▶ [Task prompt]:
Please transcribe every record below exactly as it appears.
[[ Data to examine open ]]
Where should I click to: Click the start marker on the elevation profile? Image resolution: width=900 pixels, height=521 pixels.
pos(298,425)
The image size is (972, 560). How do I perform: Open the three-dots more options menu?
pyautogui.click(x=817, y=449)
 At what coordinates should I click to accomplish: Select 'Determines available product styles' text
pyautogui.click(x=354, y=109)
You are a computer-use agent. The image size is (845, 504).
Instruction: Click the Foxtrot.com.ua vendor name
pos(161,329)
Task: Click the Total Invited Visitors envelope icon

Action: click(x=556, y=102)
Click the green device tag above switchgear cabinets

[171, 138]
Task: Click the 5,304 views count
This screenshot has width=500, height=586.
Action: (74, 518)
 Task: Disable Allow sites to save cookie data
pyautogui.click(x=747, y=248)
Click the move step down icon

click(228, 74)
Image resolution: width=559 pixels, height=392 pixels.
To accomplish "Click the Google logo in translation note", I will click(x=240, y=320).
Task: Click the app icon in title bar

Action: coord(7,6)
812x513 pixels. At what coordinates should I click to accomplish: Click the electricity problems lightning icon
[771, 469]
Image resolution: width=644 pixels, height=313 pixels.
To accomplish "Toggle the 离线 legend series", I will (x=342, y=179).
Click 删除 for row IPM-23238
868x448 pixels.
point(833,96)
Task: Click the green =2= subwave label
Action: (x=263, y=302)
[[ Data to examine closed ]]
▶ [Solution to this exercise]:
Where should I click to: Click the start marker on the elevation profile? Image resolution: width=900 pixels, height=521 pixels.
pos(298,425)
The image size is (972, 560). How do I perform: Open the three-dots more options menu?
pyautogui.click(x=817, y=449)
 At what coordinates should I click to accomplish: Select 'Determines available product styles' text
pyautogui.click(x=354, y=109)
You are a computer-use agent. The image size is (845, 504).
Instruction: Click the Foxtrot.com.ua vendor name
pos(161,329)
Task: Click the Total Invited Visitors envelope icon

Action: click(x=556, y=102)
Click the green device tag above switchgear cabinets

[171, 138]
Task: Click the 5,304 views count
This screenshot has width=500, height=586.
Action: (74, 518)
 Task: Disable Allow sites to save cookie data
pyautogui.click(x=747, y=248)
Click the move step down icon

click(228, 74)
Image resolution: width=559 pixels, height=392 pixels.
To accomplish "Click the Google logo in translation note", I will click(x=240, y=320).
Task: Click the app icon in title bar

Action: coord(7,6)
812x513 pixels. At what coordinates should I click to accomplish: Click the electricity problems lightning icon
[771, 469]
Image resolution: width=644 pixels, height=313 pixels.
To accomplish "Toggle the 离线 legend series", I will (x=342, y=179).
Click 删除 for row IPM-23238
868x448 pixels.
point(833,96)
Task: Click the green =2= subwave label
Action: (x=263, y=302)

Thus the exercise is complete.